Data extracts Block Start

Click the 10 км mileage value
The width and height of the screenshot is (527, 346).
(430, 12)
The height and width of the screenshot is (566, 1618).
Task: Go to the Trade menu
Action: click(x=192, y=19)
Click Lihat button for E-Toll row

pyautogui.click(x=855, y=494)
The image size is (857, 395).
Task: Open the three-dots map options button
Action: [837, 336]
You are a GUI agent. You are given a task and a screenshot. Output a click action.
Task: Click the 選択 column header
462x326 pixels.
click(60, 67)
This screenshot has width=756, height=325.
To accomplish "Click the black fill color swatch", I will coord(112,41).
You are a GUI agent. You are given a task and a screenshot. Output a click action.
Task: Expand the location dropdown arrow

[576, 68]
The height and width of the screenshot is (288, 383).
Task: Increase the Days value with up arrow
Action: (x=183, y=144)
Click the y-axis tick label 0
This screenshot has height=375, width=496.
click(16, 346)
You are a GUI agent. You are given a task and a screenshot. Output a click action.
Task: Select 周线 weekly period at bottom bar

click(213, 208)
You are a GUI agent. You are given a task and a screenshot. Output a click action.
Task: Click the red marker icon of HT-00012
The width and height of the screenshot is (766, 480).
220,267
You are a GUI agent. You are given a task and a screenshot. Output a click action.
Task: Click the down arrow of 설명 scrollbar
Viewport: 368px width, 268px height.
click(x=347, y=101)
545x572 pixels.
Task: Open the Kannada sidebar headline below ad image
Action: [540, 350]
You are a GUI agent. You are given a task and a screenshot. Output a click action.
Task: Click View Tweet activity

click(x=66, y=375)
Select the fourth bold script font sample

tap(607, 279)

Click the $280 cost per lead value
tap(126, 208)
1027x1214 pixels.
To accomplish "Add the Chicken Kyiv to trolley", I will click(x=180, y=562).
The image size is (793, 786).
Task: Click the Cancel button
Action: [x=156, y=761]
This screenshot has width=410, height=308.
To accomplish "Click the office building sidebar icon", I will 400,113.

Data extracts Block End

» Work item: The response must consist of all the data, reproduced without alteration.

» Result of this exercise:
Click the 10 км mileage value
The width and height of the screenshot is (527, 346).
(430, 12)
The height and width of the screenshot is (566, 1618).
Task: Go to the Trade menu
Action: click(x=192, y=19)
Click Lihat button for E-Toll row

pyautogui.click(x=855, y=494)
The image size is (857, 395).
Task: Open the three-dots map options button
Action: [837, 336]
You are a GUI agent. You are given a task and a screenshot. Output a click action.
Task: Click the 選択 column header
462x326 pixels.
click(60, 67)
This screenshot has width=756, height=325.
To accomplish "Click the black fill color swatch", I will coord(112,41).
You are a GUI agent. You are given a task and a screenshot. Output a click action.
Task: Expand the location dropdown arrow

[576, 68]
The height and width of the screenshot is (288, 383).
Task: Increase the Days value with up arrow
Action: (x=183, y=144)
Click the y-axis tick label 0
This screenshot has height=375, width=496.
click(16, 346)
You are a GUI agent. You are given a task and a screenshot. Output a click action.
Task: Select 周线 weekly period at bottom bar

click(213, 208)
You are a GUI agent. You are given a task and a screenshot. Output a click action.
Task: Click the red marker icon of HT-00012
The width and height of the screenshot is (766, 480).
220,267
You are a GUI agent. You are given a task and a screenshot. Output a click action.
Task: Click the down arrow of 설명 scrollbar
Viewport: 368px width, 268px height.
click(x=347, y=101)
545x572 pixels.
Task: Open the Kannada sidebar headline below ad image
Action: [540, 350]
You are a GUI agent. You are given a task and a screenshot. Output a click action.
Task: Click View Tweet activity

click(x=66, y=375)
Select the fourth bold script font sample

tap(607, 279)

Click the $280 cost per lead value
tap(126, 208)
1027x1214 pixels.
To accomplish "Add the Chicken Kyiv to trolley", I will click(x=180, y=562).
The image size is (793, 786).
Task: Click the Cancel button
Action: [x=156, y=761]
This screenshot has width=410, height=308.
To accomplish "Click the office building sidebar icon", I will 400,113.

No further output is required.